Creative-Critical Writing in Schools

Barbara Bleiman works at the English and Media Centre in London, which supports teachers by providing teaching materials and resources. On these pages you will find links to articles she has published on the EMC webpages about creative-critical modes of teaching, especially those of imitation and textual transformation.

The English and Media Centre is a charity which supports English teachers across London and the UK, providing them with teaching resources, running courses in continuing professional development, organising resources, and publishing the emagazine for A-Level teachers, which is co-edited by Barbara Bleiman. Barbara has been at the forefront of the EMC’s work in promoting the uses of mixed creative-critical teaching practices in schools.

As she writes in her 2017 article, Learning how to write critically…by writing creatively, ‘there is a long history, however, strongly supported by EMC over the years, of bringing the two [creative writing and criticism] together, in recognition of the fact that not only are the boundaries blurred but also the two complement each other.’ To write, one must read; but to read, one must also write. Not only does ‘teaching about texts helps you to write’, but ‘Writing yourself helps you to understand better what other writers do. This might be discovering more about how a choice of narrative voice or point of view works, or learning more about a literary idea like symbolism, or it might be about discovering how a particular poem, or set novel, is using, adapting or subverting a style or convention, making it unique and special.’

In her 2015 article, Reading as a Writer, Writing as a Reader, she offers further reflections on the practice, and makes the point that ‘one key element of both reading as a writer and writing as a reader is the idea that small experiments, tests, trying things out, having a go, being playful, taking little unrisky risks, is extremely valuable, regardless of the ‘success’ of the end product.

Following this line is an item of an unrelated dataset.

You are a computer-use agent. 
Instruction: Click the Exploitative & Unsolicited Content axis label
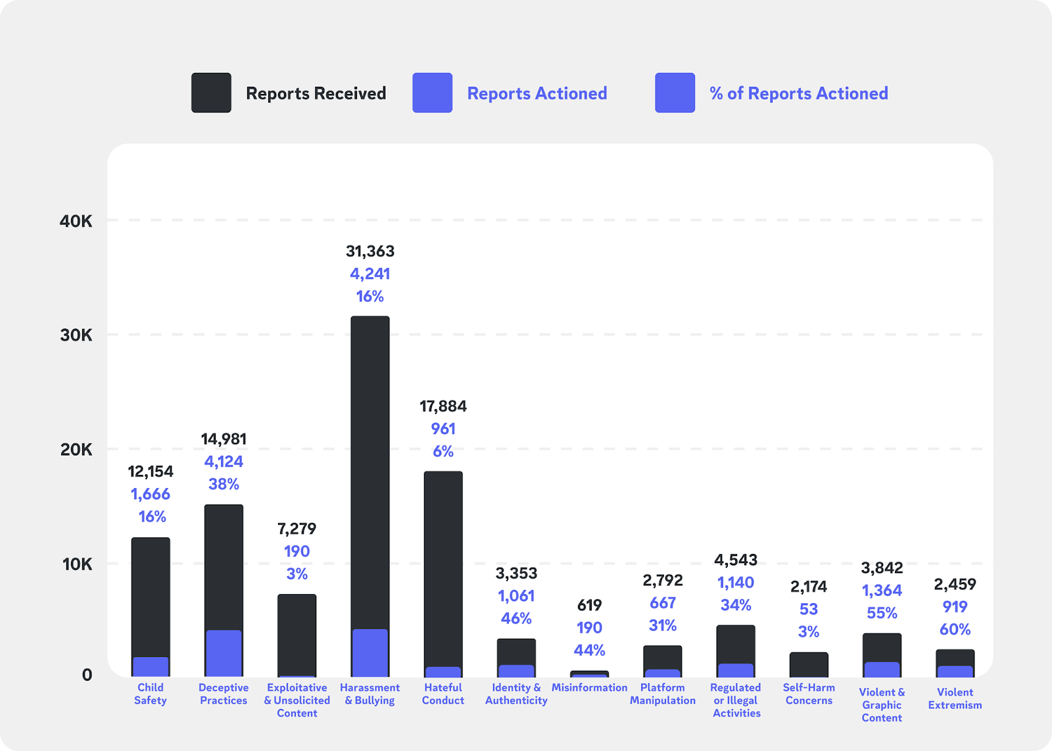point(297,700)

The end product of these little experiments is not to produce a great piece of writing (though it’s amazing how work like this can spawn great stuff, as was evidenced by the work read aloud by the teachers at the NATE [National Association for Teaching in English] conference).  But that’s not the main point. Something that doesn’t work may still teach you something about the text you’re reading or the process of writing.’

Both articles describe processes of ‘textual transformation’ – that is, shifting writing from one style to another – which are central to Barbara’s vision of creative-critical teaching in schools: for example, transforming a passage of spare dialogue in Jane Eyre by re-writing it in the narrative voice, or entering into Pip’s voice in Great Expectations. Here, in the 2021 article Power in (creative) potentia, two final-year A-Level students, Emma Leigh and Olivia Rusholme, describe an experiment with studying and writing Gothic fiction. ‘In conversation with our Year 13s, we created a set of gothic ingredients which took into account tropes, epochs, intertextual references and each of their names. Students paired up, and so did we. Using a wheel of fortune, students learned their creative fates …’

Finally, in the below passage, you will find a fine example of textual transformation as performed by Barbara Bleiman herself, in which she re-writes the opening of Pride and Prejudice into the style of Cormac McCarthy’s The Road.

 

Creative writing based on reading – writing one text in the style of another 

He studied the sky. There were days when the ashen overcast thinned and now the standing trees along the road made the faintest of shadows over the snow. They went on. The boy wasn’t doing well. He stopped and checked his feet and retied the plastic. When the snow started to melt it was going to be hard to keep their feet dry. They stopped often to rest. He’d no strength to carry the child. They sat on the pack and ate handfuls of the dirty snow. By afternoon it was beginning to melt. They passed a burned house, just the brick chimney standing in the yard. They were on the road all day, such day as there was. Such few hours. They might have covered three miles.

He thought the road would be so bad that no one would be on it but he was wrong. They camped almost in the road itself and built a great fire, dragging dead limbs out of the snow and piling them on the flames to hiss and steam. There was no help for it. The few blankets they had would not keep them warm.

Cormac McCarthy – The Road 

 

A man had come to the neighbourhood. Alone. He wanted a wife, or at least that’s what the local people thought. The big house had been let and the woman found that interesting. She had heard all about it from her neighbour. She tried to interest her husband in the subject but he didn’t seem to want to know. She kept coming back to it: the house, the man and the man’s desire, his yearning for a wife. Again and again she told him. The husband grew tired of her words. She wanted him to visit the man but stubbornly he refused. He was weary and unwilling to go, out to the far side of the village, in the greyness, with the rain falling. The house and the man and the man’s desire for a wife – they were all as nothing to him. Finally, he thought that his one daughter might do, the second child. His wife had plans for the eldest. He felt more for the younger. The younger child’s quickness of wit matched his own. His wife’s temperament, by contrast, left him cold and her interest in the stranger was of no concern to him.